In Georgia, Mr. Trump will license his name, and his company will manage
the two properties. He will also work with Silk Road to line up
financing for the projects and market the towers. Mr. Trump said that so
far he had no plans to put his own cash into the deal. "We'll decide
whether or not we want to invest," he said.
Mr. Saakashvili has been eager to draw celebrity foreign investors to
show Georgia is again open for business, after the global recession and
a war with Russia in 2008 dried up the foreign direct investment that
had been propelling the economy.
Georgians remain poor. The average income, in a country of about 4.3
million people, was $2,455 in 2009.
Before the Russian war, Georgia had attracted about $2 billion a year in
foreign investment. Mr. Saakashvili welcomed the inflow as an
endorsement of his pro-Western reforms.
During the crisis, Georgia pivoted to work with Middle Eastern investors
like the sovereign wealth fund of Ras al-Khaimah, one of the United Arab
Emirates. That fund bought the Georgian port of Poti on the coast just
north of the site of Mr. Trump's planned tower in Batumi.

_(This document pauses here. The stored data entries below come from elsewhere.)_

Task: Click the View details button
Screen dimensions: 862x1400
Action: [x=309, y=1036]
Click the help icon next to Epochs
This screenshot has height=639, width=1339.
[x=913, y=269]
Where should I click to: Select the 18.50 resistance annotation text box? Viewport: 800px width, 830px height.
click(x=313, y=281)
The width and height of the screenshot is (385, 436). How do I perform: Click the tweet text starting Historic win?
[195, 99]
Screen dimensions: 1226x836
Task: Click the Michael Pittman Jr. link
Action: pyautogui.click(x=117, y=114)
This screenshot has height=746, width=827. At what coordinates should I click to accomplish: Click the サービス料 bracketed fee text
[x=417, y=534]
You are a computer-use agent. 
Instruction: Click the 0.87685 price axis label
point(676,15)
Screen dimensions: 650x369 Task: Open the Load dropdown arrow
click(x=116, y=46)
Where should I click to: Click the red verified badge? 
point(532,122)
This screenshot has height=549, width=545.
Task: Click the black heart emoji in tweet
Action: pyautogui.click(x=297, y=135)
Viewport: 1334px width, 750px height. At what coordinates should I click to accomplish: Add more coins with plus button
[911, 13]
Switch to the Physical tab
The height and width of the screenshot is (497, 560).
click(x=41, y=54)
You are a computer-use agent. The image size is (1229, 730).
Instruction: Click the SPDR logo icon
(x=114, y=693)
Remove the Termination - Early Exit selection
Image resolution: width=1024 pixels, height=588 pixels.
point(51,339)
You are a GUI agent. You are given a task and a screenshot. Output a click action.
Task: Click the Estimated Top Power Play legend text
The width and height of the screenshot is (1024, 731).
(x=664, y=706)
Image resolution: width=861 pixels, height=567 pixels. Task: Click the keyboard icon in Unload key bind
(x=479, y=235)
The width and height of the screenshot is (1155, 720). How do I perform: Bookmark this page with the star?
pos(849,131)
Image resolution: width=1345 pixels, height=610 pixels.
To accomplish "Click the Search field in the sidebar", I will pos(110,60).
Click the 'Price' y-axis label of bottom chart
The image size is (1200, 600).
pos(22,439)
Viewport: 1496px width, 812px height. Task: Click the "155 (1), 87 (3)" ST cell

Georgia has squeaked by with foreign aid donated after the war by the
United States and European countries. But with the new deal, Mr.
Saakashvili is sure to try to use the Trump imprimatur to encourage
other American investors to put money in the tourism and transportation
projects he sees as the future of his country's economy.
While Mr. Trump is the first large American developer to come to
Georgia, some locals have worked with American partners or financing
from United States banks, Irakli Matkava, a deputy minister of economy,
said in a telephone interview.
Silk Road, which recently opened the Radisson Tbilisi hotel in the
capital, expects to open another hotel, the Batumi Radisson this summer.
Tourism is a relative new field for Silk Road, which is a major fuel
trader and transporter, and also the largest Internet provider in
Georgia. The company also has a contract to move American military
equipment to Afghanistan from Iraq.
The Georgians seem to have had their eye on the Trump clan for some
time. Two years ago, Giorgi Rtskhiladze, an assistant to the chairman of
Silk Road, invited Mr. Trump's Czech-born ex-wife, Ivana Trump, to
Georgia to consider investing there.
She visited Batumi and met with President Saakashvili during her stay.
It was a tough decision, Mr. Rtskhiladze said, and although Mr. Trump
has yet to visit the country, "we went with the husband."